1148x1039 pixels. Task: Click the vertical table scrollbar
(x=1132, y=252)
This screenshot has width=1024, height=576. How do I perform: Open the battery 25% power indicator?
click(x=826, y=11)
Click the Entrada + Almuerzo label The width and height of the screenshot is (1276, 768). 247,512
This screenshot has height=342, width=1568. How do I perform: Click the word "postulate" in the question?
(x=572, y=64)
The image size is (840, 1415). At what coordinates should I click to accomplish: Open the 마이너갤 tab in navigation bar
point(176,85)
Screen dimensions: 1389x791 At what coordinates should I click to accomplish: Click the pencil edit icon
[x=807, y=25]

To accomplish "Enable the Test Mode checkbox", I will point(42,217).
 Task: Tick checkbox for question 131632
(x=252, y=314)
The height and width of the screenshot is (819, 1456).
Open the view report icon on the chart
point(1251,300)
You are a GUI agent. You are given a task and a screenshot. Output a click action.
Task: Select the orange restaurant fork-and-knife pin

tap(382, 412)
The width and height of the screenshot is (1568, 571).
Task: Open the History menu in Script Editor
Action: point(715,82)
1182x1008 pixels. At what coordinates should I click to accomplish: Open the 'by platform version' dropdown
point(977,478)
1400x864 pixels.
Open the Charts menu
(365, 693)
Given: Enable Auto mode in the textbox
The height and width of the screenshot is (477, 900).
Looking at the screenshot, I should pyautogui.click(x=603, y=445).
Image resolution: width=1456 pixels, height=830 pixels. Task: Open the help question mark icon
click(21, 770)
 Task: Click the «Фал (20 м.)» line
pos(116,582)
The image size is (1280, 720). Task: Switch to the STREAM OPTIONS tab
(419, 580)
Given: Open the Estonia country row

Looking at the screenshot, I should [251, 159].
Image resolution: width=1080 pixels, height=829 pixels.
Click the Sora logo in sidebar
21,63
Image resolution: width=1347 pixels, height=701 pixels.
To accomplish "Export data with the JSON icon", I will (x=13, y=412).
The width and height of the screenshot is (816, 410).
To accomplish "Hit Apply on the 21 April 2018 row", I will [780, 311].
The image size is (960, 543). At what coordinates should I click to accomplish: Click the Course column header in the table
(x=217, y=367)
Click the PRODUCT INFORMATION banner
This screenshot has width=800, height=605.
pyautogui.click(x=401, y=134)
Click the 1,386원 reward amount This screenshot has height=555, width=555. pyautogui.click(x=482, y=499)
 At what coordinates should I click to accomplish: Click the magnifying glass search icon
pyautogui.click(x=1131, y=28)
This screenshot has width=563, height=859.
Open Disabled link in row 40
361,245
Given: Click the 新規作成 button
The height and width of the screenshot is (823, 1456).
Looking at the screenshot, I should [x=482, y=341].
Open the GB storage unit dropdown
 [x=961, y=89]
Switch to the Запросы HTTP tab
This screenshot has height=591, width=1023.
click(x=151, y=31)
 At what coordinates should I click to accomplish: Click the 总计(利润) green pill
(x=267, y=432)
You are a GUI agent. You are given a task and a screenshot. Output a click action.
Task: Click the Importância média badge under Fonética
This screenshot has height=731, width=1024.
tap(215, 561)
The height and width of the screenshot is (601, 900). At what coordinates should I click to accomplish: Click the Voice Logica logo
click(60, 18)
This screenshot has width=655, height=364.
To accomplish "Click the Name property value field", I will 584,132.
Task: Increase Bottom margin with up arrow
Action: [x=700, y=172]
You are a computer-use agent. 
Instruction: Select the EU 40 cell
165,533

→ **What is asked**
Pull out every line of the listing above that contains the string "with". Count only matches in the same letter case.

→ **Exercise answer**
To accomplish "Export data with the JSON icon", I will (x=13, y=412).
Task: Increase Bottom margin with up arrow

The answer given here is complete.